- **Task item A**:
From the brainstem biopsy text below, extract the passage starting with "Biopsies of brainstem" and going on through "appropriate patient selection.", copying it word for word.
- **Task item B**:
List every new neurological deficit that the brainstem biopsy text below reports.

- **Text for analysis**:

Biopsies of brainstem lesions are performed to establish a diagnosis in the setting of an atypical clinical or radiological presentation, or to facilitate molecular studies. A better understanding of the safety and diagnostic yield of brainstem biopsies would help guide appropriate patient selection.


All patients who underwent biopsy of a brainstem lesion during the period from January 2011 to June 2019 were reviewed. Demographic, radiological, surgical, and outcome data were collected.


A total of 58 patients underwent 65 brainstem biopsies during the study period. Overall, the median age was 7.6 years (IQR 3.9–14.2 years). Twenty-two of the 65 biopsies (34%) were open, 42 (65%) were stereotactic, and 1 was endoscopic. In 3 cases (5%), a ventriculoperitoneal shunt was placed, and in 9 cases (14%), a posterior fossa decompression was performed during the same operative session as the biopsy. An intraoperative MRI (iMRI) was performed in 28 cases (43%). In 3 of these cases (11%), the biopsy was off target and additional samples were obtained during the same procedure. New neurological deficits were noted in 5 cases (8%), including sensory deficits, ophthalmoparesis/nystagmus, facial weakness, and hearing loss; these deficits persisted in 2 cases and were transient in 3 cases. A pseudomeningocele occurred in 1 patient; no patients developed a CSF leak or infection. In 8 cases (13%) an additional procedure was needed to obtain a diagnosis.


Brainstem biopsies are safe and effective. Target selection and approach should be a collaborative effort. iMRI can be used to assess biopsy accuracy in real time, thereby allowing any adjustment if necessary.

- **Given information**:
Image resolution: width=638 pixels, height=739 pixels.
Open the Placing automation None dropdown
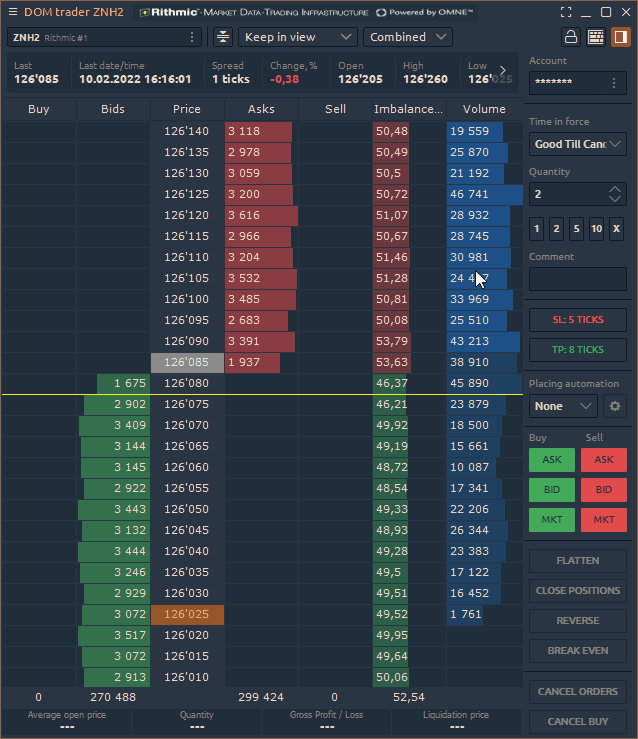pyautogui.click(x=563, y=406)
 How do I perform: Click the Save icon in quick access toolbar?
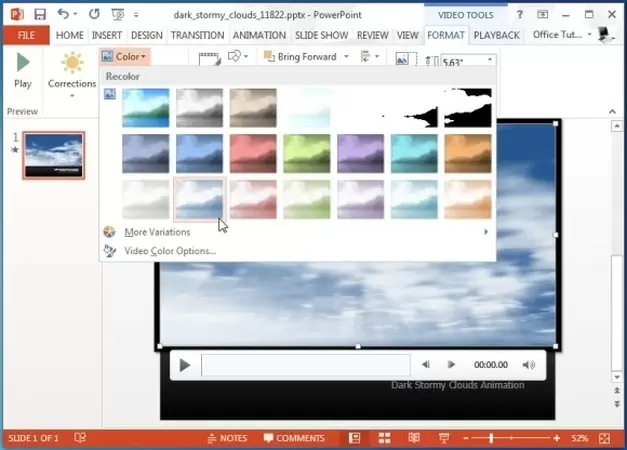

- **Expected output A**:
Biopsies of brainstem lesions are performed to establish a diagnosis in the setting of an atypical clinical or radiological presentation, or to facilitate molecular studies. A better understanding of the safety and diagnostic yield of brainstem biopsies would help guide appropriate patient selection.

- **Expected output B**:
- Sensory deficits
- Ophthalmoparesis/nystagmus
- Facial weakness
- Hearing loss